Industry:    7 months ago

British fashion chain Superdry proposed a rescue package on Tuesday involving a fundraising backed by CEO Julian Dunkerton, quitting the London Stock Exchange and a restructuring plan, to avoid falling into administration.

The restructuring plan is dependent on the successful completion of the equity raise, which requires shareholder approval.

Trading in Superdry’s shares was briefly halted after a sharp fall early on Tuesday after the company warned it could go into administration if the plan was not implemented. The shares were last down 33% at 5.36 pence, and have fallen 84% this year.

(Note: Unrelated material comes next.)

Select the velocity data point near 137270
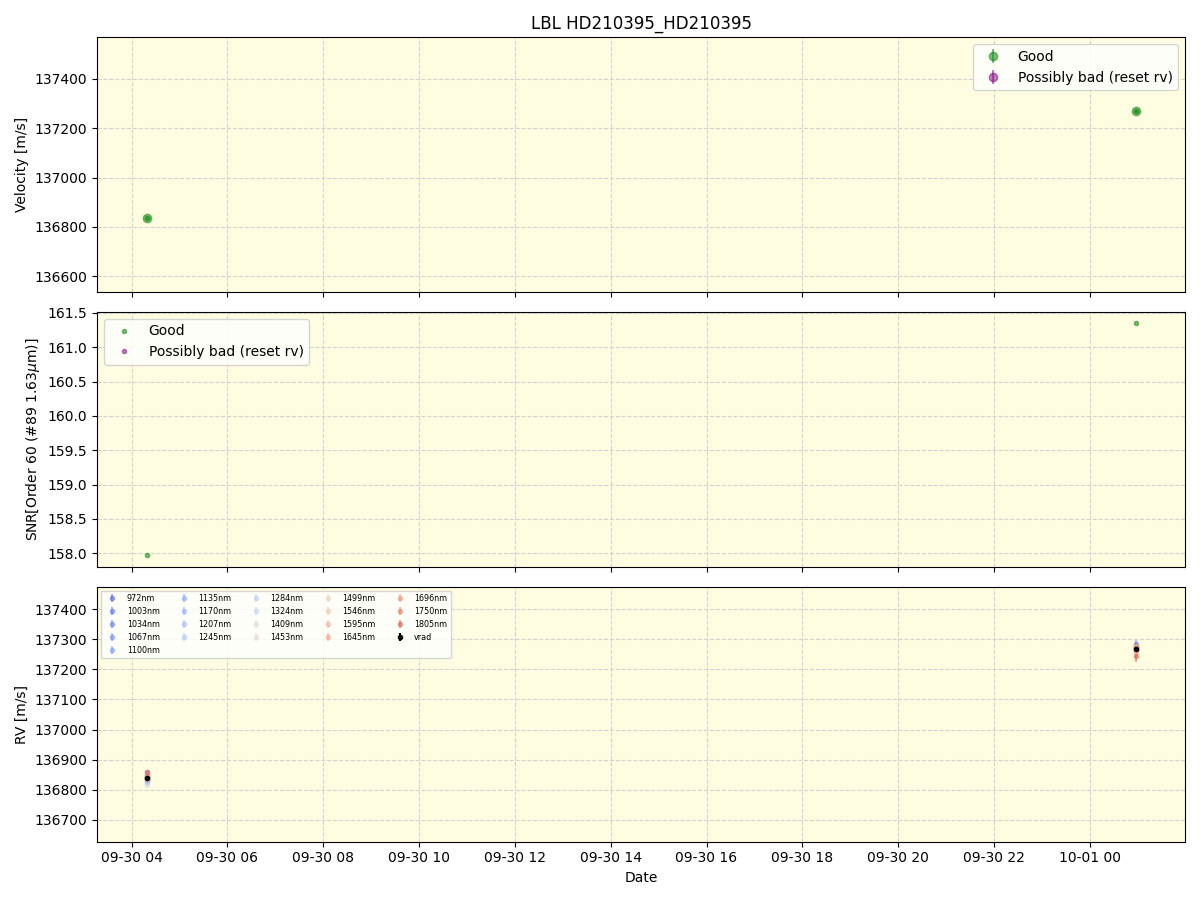1200x900 pixels. click(1136, 111)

The rescue plan, poised to bring in material cash savings from rent reductions at 39 of Superdry’s 94 stores in Britain, and extend the maturity of loans made under the group’s debt facility agreements, comes as the company grapples with weak demand and a cash crunch.

“This is the right plan for all stakeholders and it’s all about rightsizing,” Dunkerton told Reuters in an interview.

The 59-year-old, who co-founded Superdry in 2003 and is also its largest shareholder, said last month that he will not make an offer for the shares that he does not already own.

An equity raise, fully underwritten by Dunkerton, consists of two options – an open offer to raise the sterling-equivalent of 8 million euros ($8.49 million), or a placing to raise gross proceeds of 10 million pounds ($12.45 million).

Dunkerton also said there were no plans to return to a public listing anytime soon.

Known for its jackets and clothing inspired by American vintage styles and Japanese graphics, Superdry said trading conditions continued to remain challenging.

Its popularity has shrunk in recent years, as it struggles to appeal to younger shoppers despite stepping up its marketing efforts. Peer Ted Baker, another well-known brand in the UK, fell into administration last month and announced store closures and job cuts.

“The hope will be the company can restore its ailing brand to health out of the glare of the public markets,” said AJ Bell analyst Danni Hewson.